Innovation in Remote Working
Because humans are nothing if not nimble and artistic, we’ve already seen some interesting ways of bridging the connectivity gap. Over time we’ll learn which of those methods is best for creating a fair sense of belonging and purpose in an office setting, but each of those examples seems to be a promising place to start.
In an attempt to duplicate an open space co-working dynamic, groups within organizations have started co-working virtually on projects using an open Zoom call or conference bridge. The individuals on these calls work mostly in silence but can call co-workers as required. This gives other team members a chance to profit from indirect knowledge transfer.
Truly open technology
Adopting technologies like Slack and Zoom is never a replacement for innovation within the workplace, but some fast-acting organizations have opened channels, groups, chats, and conversations that are otherwise restricted to their team across the enterprise.
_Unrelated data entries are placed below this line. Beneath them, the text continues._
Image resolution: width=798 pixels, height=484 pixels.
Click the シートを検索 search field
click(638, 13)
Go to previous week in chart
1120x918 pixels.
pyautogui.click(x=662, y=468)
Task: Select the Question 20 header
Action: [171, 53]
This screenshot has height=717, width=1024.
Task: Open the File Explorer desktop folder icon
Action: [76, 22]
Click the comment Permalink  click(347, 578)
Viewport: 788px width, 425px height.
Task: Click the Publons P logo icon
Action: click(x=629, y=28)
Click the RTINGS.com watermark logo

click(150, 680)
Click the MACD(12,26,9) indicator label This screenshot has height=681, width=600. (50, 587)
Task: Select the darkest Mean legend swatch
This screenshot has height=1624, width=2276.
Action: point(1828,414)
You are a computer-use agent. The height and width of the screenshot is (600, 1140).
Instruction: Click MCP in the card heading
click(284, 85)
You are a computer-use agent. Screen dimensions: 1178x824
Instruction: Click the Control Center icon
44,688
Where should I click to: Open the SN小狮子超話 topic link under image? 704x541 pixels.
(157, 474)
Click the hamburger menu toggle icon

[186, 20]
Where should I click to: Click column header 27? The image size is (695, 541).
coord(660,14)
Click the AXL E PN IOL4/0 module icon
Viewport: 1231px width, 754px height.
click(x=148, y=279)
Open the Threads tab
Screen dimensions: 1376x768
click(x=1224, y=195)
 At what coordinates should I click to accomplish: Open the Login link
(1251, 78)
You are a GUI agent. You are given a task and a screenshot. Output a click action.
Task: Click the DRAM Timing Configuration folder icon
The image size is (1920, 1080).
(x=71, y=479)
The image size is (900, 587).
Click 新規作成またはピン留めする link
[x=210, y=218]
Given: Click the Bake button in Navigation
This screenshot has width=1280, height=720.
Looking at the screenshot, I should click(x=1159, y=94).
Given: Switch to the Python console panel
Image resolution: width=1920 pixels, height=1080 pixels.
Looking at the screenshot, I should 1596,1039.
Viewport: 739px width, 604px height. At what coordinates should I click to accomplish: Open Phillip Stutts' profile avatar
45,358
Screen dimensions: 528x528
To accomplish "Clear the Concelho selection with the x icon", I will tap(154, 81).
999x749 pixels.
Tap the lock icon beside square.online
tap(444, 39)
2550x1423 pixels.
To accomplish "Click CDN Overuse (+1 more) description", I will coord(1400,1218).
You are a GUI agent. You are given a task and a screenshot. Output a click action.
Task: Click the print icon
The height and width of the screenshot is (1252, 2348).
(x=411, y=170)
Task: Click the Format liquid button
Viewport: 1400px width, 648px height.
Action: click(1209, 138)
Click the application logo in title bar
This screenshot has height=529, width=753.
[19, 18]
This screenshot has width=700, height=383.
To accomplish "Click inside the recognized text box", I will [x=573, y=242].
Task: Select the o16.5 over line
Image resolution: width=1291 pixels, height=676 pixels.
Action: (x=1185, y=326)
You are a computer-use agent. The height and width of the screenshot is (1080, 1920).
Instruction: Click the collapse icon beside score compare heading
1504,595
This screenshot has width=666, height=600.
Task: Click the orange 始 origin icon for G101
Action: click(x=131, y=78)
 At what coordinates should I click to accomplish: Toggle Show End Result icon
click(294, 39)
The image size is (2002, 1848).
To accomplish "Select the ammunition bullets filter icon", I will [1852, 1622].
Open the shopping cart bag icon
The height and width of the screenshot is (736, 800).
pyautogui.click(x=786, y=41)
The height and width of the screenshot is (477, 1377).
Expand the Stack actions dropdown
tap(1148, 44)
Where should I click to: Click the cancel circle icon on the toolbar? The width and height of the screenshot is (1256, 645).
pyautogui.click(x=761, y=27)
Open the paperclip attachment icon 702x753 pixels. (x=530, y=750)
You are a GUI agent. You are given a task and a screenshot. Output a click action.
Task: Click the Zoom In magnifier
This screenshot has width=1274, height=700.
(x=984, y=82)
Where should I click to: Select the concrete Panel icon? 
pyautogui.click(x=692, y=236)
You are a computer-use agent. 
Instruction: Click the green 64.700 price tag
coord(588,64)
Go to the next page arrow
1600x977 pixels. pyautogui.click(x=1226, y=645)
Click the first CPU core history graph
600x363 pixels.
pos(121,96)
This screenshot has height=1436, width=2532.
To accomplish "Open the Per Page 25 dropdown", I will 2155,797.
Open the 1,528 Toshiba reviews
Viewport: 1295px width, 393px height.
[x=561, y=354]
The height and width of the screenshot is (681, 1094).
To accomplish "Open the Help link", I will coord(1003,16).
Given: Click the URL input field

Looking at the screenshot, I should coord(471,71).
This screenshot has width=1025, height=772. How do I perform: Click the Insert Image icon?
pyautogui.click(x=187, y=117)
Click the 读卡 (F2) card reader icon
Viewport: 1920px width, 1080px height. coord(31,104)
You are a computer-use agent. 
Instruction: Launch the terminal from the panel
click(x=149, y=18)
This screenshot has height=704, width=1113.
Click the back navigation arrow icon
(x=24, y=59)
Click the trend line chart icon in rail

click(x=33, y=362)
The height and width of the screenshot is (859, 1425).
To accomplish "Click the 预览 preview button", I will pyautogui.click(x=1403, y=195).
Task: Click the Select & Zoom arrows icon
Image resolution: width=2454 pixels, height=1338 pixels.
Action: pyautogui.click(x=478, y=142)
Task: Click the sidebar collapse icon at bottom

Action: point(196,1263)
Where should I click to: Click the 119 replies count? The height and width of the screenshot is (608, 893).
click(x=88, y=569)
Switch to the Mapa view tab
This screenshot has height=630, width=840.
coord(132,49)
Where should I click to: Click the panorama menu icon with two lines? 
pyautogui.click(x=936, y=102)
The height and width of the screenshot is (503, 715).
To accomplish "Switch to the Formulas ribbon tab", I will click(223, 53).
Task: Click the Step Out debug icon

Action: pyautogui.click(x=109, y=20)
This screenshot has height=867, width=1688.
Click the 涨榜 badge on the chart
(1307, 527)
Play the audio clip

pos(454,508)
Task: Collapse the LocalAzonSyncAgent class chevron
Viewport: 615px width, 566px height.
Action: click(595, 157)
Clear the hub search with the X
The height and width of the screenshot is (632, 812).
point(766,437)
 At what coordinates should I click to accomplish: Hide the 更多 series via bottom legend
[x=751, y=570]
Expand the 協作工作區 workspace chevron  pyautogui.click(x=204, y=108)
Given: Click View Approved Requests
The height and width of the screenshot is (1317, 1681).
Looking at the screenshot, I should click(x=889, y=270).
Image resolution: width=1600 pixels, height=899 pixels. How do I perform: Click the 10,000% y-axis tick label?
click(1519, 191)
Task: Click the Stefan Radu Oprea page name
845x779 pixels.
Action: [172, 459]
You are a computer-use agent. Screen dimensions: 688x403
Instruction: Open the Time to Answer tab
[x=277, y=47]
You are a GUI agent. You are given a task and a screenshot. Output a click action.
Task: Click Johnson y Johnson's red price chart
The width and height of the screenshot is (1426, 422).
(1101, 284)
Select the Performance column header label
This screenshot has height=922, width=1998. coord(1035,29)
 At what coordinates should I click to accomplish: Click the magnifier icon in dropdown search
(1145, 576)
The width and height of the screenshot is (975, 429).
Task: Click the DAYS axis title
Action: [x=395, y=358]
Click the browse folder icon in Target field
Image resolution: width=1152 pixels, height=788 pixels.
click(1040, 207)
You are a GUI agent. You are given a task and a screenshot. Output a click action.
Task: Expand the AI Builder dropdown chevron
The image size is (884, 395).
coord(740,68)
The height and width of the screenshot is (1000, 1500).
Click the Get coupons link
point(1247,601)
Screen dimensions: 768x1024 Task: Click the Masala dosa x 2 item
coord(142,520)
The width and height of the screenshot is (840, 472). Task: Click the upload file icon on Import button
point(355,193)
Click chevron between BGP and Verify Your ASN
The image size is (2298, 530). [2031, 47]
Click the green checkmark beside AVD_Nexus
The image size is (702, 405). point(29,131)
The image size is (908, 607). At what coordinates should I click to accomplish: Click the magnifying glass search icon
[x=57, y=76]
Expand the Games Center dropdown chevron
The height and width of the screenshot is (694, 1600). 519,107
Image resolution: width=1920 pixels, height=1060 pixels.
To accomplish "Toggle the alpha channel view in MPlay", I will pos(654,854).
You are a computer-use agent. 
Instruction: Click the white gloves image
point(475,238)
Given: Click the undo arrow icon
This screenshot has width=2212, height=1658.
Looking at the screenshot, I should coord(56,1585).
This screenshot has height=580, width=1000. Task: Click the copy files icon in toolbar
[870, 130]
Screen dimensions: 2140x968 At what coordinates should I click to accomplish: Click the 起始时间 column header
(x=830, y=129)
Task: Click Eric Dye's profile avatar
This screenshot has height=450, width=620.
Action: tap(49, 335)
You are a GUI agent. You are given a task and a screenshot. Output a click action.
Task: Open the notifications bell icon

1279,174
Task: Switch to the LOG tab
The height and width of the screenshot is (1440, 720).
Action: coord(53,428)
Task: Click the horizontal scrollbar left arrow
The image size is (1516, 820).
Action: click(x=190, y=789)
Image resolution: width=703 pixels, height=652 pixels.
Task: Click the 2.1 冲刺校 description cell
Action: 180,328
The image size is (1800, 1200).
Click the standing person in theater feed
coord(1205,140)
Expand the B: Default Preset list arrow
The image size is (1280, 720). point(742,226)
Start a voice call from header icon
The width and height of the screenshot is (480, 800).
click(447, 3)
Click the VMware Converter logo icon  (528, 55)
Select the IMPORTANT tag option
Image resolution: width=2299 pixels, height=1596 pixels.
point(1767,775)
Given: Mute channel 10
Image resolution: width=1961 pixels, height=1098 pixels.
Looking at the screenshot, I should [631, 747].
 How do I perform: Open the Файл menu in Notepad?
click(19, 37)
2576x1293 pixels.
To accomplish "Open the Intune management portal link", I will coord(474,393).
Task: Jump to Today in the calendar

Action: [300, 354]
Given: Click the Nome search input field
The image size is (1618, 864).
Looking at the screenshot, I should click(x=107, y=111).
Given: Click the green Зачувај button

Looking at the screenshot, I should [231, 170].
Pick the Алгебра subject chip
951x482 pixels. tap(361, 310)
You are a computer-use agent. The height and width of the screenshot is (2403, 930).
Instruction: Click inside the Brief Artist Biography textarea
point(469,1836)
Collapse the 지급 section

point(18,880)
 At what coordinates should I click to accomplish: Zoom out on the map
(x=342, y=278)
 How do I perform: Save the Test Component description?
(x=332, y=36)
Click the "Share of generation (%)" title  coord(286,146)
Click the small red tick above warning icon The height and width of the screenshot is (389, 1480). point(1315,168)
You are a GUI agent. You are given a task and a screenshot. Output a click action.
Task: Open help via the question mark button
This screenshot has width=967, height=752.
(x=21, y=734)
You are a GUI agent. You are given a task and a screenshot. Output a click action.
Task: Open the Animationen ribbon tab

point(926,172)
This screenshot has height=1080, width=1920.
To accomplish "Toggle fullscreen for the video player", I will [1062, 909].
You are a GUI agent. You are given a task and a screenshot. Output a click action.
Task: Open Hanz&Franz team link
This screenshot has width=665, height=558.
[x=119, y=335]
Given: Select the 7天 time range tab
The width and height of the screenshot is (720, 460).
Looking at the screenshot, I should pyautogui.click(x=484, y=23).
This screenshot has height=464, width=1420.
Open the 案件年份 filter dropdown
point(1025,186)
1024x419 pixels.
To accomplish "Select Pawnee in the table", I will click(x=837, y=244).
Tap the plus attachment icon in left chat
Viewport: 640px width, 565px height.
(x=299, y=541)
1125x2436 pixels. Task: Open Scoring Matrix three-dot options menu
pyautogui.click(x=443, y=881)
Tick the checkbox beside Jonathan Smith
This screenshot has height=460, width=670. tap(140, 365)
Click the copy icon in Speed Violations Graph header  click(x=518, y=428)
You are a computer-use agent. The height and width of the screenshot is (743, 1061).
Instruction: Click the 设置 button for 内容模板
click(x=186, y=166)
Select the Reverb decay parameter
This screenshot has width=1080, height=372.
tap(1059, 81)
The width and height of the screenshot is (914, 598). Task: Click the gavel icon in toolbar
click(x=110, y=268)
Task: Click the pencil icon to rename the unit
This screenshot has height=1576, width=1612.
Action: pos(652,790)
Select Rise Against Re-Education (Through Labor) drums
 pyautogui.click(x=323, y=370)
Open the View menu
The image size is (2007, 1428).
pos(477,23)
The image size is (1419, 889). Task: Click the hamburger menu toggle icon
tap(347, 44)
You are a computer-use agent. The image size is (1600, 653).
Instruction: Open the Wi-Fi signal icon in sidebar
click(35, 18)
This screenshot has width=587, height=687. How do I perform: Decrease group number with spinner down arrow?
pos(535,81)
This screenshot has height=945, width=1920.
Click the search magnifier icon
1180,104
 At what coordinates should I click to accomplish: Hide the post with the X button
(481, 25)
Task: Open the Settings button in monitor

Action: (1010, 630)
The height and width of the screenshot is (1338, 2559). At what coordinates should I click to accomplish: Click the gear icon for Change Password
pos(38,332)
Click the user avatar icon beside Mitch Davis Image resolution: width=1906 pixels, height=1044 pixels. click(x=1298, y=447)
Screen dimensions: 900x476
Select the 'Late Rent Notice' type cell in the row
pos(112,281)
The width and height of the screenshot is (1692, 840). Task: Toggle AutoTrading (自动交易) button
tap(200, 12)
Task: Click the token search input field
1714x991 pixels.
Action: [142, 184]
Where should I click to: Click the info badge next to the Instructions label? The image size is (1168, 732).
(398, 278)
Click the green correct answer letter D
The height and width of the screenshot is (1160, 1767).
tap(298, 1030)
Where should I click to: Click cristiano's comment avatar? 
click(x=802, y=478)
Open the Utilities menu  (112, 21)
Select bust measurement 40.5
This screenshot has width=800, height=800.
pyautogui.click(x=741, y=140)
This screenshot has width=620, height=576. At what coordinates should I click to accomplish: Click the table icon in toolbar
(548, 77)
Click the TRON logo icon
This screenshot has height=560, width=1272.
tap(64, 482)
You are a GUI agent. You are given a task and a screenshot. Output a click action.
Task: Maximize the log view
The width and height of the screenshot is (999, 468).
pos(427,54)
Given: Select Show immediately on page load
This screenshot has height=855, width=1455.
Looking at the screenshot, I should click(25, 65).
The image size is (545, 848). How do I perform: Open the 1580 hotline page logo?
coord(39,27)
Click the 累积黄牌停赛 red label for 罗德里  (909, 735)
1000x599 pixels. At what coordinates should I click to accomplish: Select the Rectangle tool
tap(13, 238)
Cross-functional talent reviews
In a cross-functional talent review, leaders gather with their cross-departmental peers to debate the strengths of their top-performing team In a cross-functional talent review, leaders gather with their cross-departmental peers to debate the strengths of their top-performing team members, with a view to staffing upcoming projects and initiatives. This provides leaders exposure to a greater pool of talent, and the opportunity to form diverse teams.
This kind of review is beneficial for generating innovation. It also enhances the career development of talented individuals. It’s here that we see its potential to interrupt previous biases and discriminatory practices within the workplace.
In the past, in an in-person setting, the cross-functional component of those reviews would have happened informally over coffee or during check-ins with other leaders. Working remotely, the review is often done during zoom one-on-one coaching or team huddles.
Going forward, organizations need to create a framework around how they select and mentor their top performers, and expose them to other organizational areas. As leaders, we’d like to generate networks and connections which would not get formed otherwise in the first place.